When he sees some of the wives, who have jobs and therefore money, coming out of a male stripper show which they have clearly enjoyed, and have paid $50 each to see, he comes up with the crazy idea of putting on his own "for one night only" local boys strip show. He tries to recruit his best friend Dave (Christopher Reber) but Dave turns him down saying, "Call me Tina Turner, I'm a private dancer." Dave is a little podgy and he sings laconically to his bulging stomach, "You rule my world." Reber plays Dave with genuine feeling. His wife wants him to take a security guard job at Walmart, but he resists, hoping something better will come up. Which it doesn't, so he takes the night job, breaking ranks with his buddies.
Harold Nichols, played by Gregory Lynch, has another problem. As well as being unemployed, he hasn't told his wife Vicki, played and sung with real passion by Adrienne Herro. They have a fairly lavish lifestyle, with holidays abroad, expensive clothes (and shoes!) and assorted home gadgets. Harold also happens to teach ballroom dancing, and so Jerry threatens to spill the beans about Harold's unemployment to Mrs. Nichols unless he agrees to teach them a strip routine. And then the fun starts.

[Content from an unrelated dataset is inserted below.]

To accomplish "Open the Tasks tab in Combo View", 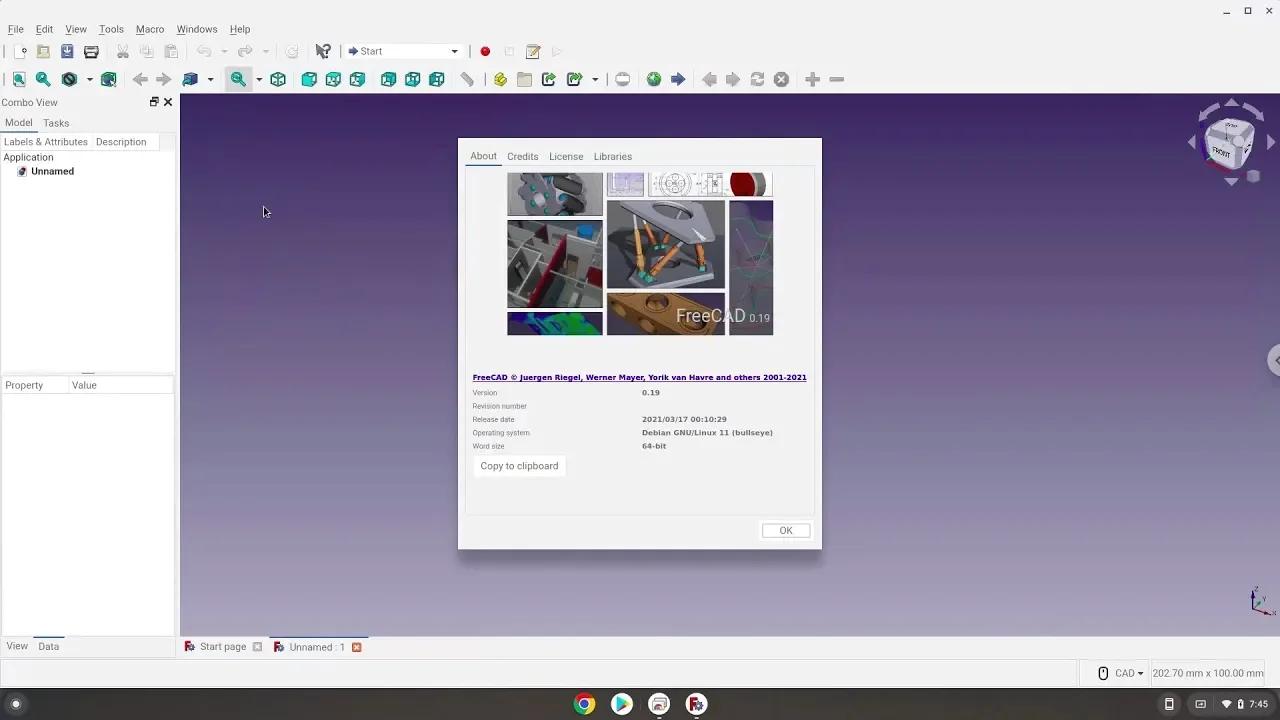I will [x=56, y=122].
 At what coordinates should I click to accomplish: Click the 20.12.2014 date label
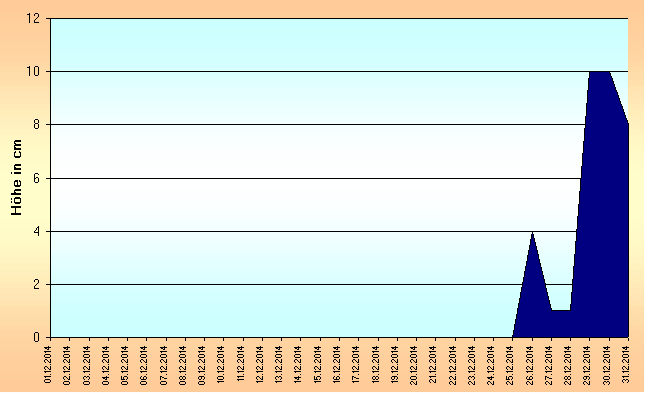pyautogui.click(x=414, y=365)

They need six likely lads, says Harold, no more, no less. They advertise around town, and in come the flotsam and jetsam. Ethan (Bradley Satterwhite) is determined to recreate the wall-climbing scene from "Singing In The Rain," but try as he might, the wall always seems to come off the winner. Diminutive Malcolm (Brian Palac) has no friends, or self-confidence, but Palac's voice is as sweet as they come — strong, pure, and with an extensive range. But of the auditionee,s one stands out. Noah — "people call me ‘Horse'" — Simmons is a wizened, down-in-the-mouth black guy who shuffles up to the judging desk with his cane and says he can dance. It seems a little unlikely until the music starts. James Creer comes to life in the role, all swinging arms, dancing feet and flashing white smiles. This guy can really bust a move!
Although Horse has the best moves, the best lines belong to the accompanist Jennette, played by Linda Piccone. A wise-cracking "New Yoarker," she has something to say about everything and everyone. She also gets her own song which includes the memorable lines:
"I've played for hoofers who can't hoof
I've played for tone-deaf singers,
And once, when I insulted Frank,
I played with broken fingers"
But somehow they pull a show together. Initially they were only intending to go down to their scivvies, but to ensure a good turnout with the ladies, Jerry throws in a promise of "The Full Monty." On stage at Hillbarn, the lads may or may not have shown their twigs and stones, but it would be wrong of me to, um, "expose" the surprise, whichever side of the gender spectrum you hail from.
Directing credits go to Dennis Lichteig, with music by Mark Dietrich, and choreography by Lee Ann Payne (the basketball sequence was wonderful). Beneath all the jokes and titillation, "The Full Monty" has some surprisingly deep undertones about male insecurity, friendship, fatherhood, depression and self-esteem. Hillbarn, as usual, hits all the right notes.